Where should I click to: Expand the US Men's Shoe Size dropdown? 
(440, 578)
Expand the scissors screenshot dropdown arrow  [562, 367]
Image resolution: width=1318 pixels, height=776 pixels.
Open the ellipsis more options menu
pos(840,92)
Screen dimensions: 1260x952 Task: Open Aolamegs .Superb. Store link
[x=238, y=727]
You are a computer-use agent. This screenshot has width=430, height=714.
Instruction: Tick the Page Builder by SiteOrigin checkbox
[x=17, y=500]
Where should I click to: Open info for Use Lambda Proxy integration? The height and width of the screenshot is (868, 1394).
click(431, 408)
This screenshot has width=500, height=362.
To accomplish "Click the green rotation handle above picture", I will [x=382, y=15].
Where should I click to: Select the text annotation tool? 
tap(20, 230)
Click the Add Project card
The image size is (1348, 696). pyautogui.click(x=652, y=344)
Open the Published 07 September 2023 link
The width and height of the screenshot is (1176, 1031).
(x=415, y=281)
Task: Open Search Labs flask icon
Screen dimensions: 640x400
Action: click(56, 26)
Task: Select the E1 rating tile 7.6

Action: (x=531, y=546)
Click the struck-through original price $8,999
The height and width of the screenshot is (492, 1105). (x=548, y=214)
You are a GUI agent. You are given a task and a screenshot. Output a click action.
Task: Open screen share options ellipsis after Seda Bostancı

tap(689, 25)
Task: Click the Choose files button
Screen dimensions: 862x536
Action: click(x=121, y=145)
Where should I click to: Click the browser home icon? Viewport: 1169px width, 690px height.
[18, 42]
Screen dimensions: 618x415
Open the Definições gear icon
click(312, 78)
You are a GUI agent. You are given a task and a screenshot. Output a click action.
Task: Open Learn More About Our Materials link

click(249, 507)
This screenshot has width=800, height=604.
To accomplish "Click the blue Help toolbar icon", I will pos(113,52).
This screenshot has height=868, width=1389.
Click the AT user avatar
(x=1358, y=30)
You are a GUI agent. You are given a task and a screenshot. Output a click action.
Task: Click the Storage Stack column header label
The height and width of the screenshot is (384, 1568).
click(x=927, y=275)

### WHAT IS EXPECTED
Where in the records does the word "accomplish" appear? Copy each line that holds it.

### WRITTEN SOLUTION
To accomplish "Click the green rotation handle above picture", I will [x=382, y=15].
To accomplish "Click the blue Help toolbar icon", I will pos(113,52).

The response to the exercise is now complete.